Goji Power
I can always tell when a food becomes a "superfood" and has been "trend spotted" by the buyer for a grocery chain because it gets showcased right out front where you can't help but knock into the display as you push through the entranceway. I became almost irritated when my festive winter afternoon play date got whored by the grocery industry and marketing maniacs - POMEGRANATE OVERKILL. I still don't drink POM juice prefering to unveil the flesh of my beloved's girth through frustrating, with tears of flesh and red soaked fingers. Pomegranate seeds are excellent in salad. The perfect foil to the peppery taste of arugula and the earthy must of hazelnuts. Goji berries, the latest, if not nearly tired, centrefold for the whole foods population. That they come from Tibet is to their advantage in North America at least. Eating a superfood from a mountaintop most of us will never climb in a country swathed in an almost mystical unattainability brings us closer to enlightenment. Just maybe. It beats having to market a dried berry from say Sudbury - "Despite being covered in nickel dust, bears still love these tender dried blueberries, and so will you!" I typically stay away from food fads. I eat so healthily and so consciously that while I am open to trying new things from afar and at the same time shifting my habits to suit sustainability, I prefer a low on the food chain, farmed close to home mentality. That said, I ate some goji berries that my mum gave me and liked them enough to toss them into today's salad of spicy lentil sprouts, chick peas, goat feta, living watercress, endive leaves, sunflower seeds and crunchy, chewy, slighty sour tasting gojis.
Goji berries grow on vines in Tibet and Mongolia. They are a complete protein with antioxidants, and an extremely rich source of amino acids and carotenoids. They are oblong, the size of a peanut, and taste like dried cherries.

▸ **Exercise directions**
Could you write out the goji berry piece again, starting at "Goji berries grow" and ending at "like dried cherries.", but changing "peanut" to "almond"?

▸ **Data listing**

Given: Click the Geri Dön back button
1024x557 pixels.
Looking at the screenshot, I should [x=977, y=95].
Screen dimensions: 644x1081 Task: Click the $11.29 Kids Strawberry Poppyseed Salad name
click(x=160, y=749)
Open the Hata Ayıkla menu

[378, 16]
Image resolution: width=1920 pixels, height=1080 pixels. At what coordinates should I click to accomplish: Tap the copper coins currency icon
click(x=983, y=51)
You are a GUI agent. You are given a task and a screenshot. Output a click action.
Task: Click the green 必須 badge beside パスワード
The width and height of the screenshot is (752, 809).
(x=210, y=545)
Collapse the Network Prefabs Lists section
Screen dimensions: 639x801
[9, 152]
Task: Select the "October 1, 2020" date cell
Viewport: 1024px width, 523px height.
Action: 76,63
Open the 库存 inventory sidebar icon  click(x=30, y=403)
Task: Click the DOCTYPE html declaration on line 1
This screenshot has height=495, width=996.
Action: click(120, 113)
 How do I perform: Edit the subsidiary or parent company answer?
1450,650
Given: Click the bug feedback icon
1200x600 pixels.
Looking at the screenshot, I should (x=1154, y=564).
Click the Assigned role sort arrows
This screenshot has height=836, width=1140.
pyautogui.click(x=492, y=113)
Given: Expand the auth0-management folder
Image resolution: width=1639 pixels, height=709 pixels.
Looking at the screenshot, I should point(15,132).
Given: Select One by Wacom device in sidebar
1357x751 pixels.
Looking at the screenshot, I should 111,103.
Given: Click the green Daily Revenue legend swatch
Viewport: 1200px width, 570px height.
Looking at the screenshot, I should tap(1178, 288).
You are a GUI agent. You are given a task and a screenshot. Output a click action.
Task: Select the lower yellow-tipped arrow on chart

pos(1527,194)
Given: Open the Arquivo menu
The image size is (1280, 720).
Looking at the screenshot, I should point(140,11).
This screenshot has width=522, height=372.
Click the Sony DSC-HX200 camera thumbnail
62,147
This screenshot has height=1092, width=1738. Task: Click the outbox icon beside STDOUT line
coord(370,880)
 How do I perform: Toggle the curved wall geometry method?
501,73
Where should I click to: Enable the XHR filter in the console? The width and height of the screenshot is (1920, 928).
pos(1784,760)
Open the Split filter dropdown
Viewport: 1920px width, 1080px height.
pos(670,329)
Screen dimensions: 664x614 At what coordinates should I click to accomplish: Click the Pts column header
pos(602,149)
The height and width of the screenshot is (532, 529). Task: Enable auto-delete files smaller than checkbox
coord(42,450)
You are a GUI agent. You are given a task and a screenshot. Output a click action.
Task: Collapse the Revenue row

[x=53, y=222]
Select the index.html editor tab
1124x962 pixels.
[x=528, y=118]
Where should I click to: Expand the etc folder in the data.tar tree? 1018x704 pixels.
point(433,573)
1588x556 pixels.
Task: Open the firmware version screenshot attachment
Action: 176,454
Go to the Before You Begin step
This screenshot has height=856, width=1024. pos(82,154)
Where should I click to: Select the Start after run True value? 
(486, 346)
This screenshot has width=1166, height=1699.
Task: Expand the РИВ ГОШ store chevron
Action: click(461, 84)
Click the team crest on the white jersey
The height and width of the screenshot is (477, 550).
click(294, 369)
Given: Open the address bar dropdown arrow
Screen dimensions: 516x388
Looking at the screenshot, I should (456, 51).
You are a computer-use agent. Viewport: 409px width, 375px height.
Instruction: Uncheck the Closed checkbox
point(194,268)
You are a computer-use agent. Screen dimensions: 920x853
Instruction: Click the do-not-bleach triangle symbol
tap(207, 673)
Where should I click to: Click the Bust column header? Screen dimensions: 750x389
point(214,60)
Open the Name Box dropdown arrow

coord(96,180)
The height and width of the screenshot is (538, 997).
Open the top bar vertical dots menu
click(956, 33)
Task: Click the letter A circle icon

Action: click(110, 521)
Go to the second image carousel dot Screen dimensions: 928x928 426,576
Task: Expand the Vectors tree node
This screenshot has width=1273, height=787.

▸ **Answer space**
Goji berries grow on vines in Tibet and Mongolia. They are a complete protein with antioxidants, and an extremely rich source of amino acids and carotenoids. They are oblong, the size of a almond, and taste like dried cherries.